Logística e industria
Cuarenta minutos que nadie sabe explicar
La escena
Las siete menos cuarto de la mañana en el patio de maniobras de un centro logístico. Hace frío y los motores de tres camiones llevan un rato en marcha, esperando. El muelle 4 está ocupado desde las 06:05: un remolque parado con las puertas abiertas y nadie cargando dentro. El jefe de patio va y viene con una tablilla, contestando la radio y decidiendo a ojo a quién manda a qué muelle.
Dónde se rompe
Nadie está midiendo nada. El jefe de patio lleva los tiempos en la cabeza y en un papel, y la cabeza tiene el mismo problema que cualquier cabeza a las siete de la mañana. Las cámaras del patio graban, pero no cuentan minutos. Al final del día habrá una cifra de camiones descargados y ninguna explicación de por qué salieron tarde.
Lo que pasa
A las 06:45, el muelle 4 lleva cuarenta minutos ocupado sin que se mueva un palé. La carretilla que tenía que trabajar ahí está en el muelle 7, porque alguien la pidió por radio. Los tres camiones siguen esperando, y cada uno de ellos llegará tarde a su siguiente parada.
Con IRIS
IRIS mira el patio y cuenta. Sabe cuándo entra un remolque en el muelle, cuándo se abre, cuándo se mueve el primer palé y cuándo sale. Operaciones escribe una regla —muelle ocupado más de veinte minutos sin actividad, avisa al jefe de patio— y a las 06:25 el jefe ya lo sabe, con la cámara y el tiempo acumulado. Sigue siendo él quien decide si mueve la carretilla o cambia de muelle. Y al final del día tiene los minutos de cada muelle, no una sensación.

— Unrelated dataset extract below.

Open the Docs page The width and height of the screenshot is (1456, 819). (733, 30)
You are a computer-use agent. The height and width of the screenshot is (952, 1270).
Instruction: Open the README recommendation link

La misma cámara que hoy solo graba puede empezar a medir tu operación.
Finanzas y jurídico
Pagar por no poder demostrarlo
La escena
Jueves por la tarde. Sobre la mesa hay una reclamación: una mercancía que llegó dañada, con la foto de un palé roto y un correo que ya lleva tres reenvíos. La responsable de operaciones estaba en el muelle aquella mañana y se acuerda perfectamente: ese palé salió entero, lo vio cargar. La otra parte dice lo contrario y adjunta su propia foto. Ella tiene razón y no tiene manera de enseñarla.
Dónde se rompe
El vídeo de aquel día existe. Está en algún sitio, entre las cámaras del muelle, las del patio y la de la salida, en alguna de las horas de aquella mañana. Nadie recuerda el minuto exacto, y el equipo que tendría que buscarlo es el mismo que hoy está cargando camiones. Mientras tanto la grabación se borra sola: la retención sigue corriendo aunque la discusión no avance.
Lo que pasa
La discusión se alarga: un correo, una llamada, una reunión, otro correo. Cuando por fin alguien se sienta a buscar el vídeo, la fecha ya ha salido del periodo de retención. Y la responsable firma el pago. No porque la reclamación fuera cierta, sino porque encontrar el momento salía más caro que aceptarla.
Con IRIS
IRIS no guarda solo el vídeo del muelle: guarda lo que ha entendido en él. Qué camión, qué muelle, qué se cargó y a qué hora. Cuando llega la reclamación, la responsable escribe la matrícula y el día, y tiene el momento delante la misma tarde en que abre el correo. Con el momento localizado, apartar ese vídeo antes de que venza la retención es cuestión de un clic. Ella sigue decidiendo qué contesta y qué negocia; la diferencia es que ahora responde con lo que pasó y no con lo que recuerda.
Tener razón y no poder enseñarla sale igual de caro que no tenerla.